Available data Block Start

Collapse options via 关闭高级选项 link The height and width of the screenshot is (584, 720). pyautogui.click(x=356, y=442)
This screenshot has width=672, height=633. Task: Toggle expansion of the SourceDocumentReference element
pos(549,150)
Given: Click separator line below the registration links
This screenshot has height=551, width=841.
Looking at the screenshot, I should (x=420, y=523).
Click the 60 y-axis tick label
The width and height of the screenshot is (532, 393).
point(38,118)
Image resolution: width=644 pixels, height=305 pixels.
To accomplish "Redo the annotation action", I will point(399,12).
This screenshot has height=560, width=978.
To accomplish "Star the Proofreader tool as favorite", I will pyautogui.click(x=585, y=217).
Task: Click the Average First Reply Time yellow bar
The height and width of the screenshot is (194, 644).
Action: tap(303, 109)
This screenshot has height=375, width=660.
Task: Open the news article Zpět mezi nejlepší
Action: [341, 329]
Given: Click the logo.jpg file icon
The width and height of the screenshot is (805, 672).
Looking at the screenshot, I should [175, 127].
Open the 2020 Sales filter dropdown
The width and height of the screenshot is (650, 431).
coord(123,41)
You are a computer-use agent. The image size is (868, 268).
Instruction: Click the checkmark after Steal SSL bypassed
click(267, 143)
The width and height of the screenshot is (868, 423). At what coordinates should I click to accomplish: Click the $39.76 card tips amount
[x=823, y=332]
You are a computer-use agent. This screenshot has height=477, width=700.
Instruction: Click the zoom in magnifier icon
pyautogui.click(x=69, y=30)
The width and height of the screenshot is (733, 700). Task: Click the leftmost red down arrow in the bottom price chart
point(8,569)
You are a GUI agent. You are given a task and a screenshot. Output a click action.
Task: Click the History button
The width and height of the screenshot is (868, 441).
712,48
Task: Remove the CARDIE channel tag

Available data Block End

» Task prompt
From the listing, reproduce every line where the word "agent" is present.

» Finished task
You are a computer-use agent. The image size is (868, 268).
You are a computer-use agent. This screenshot has height=477, width=700.
You are a GUI agent. You are given a task and a screenshot. Output a click action.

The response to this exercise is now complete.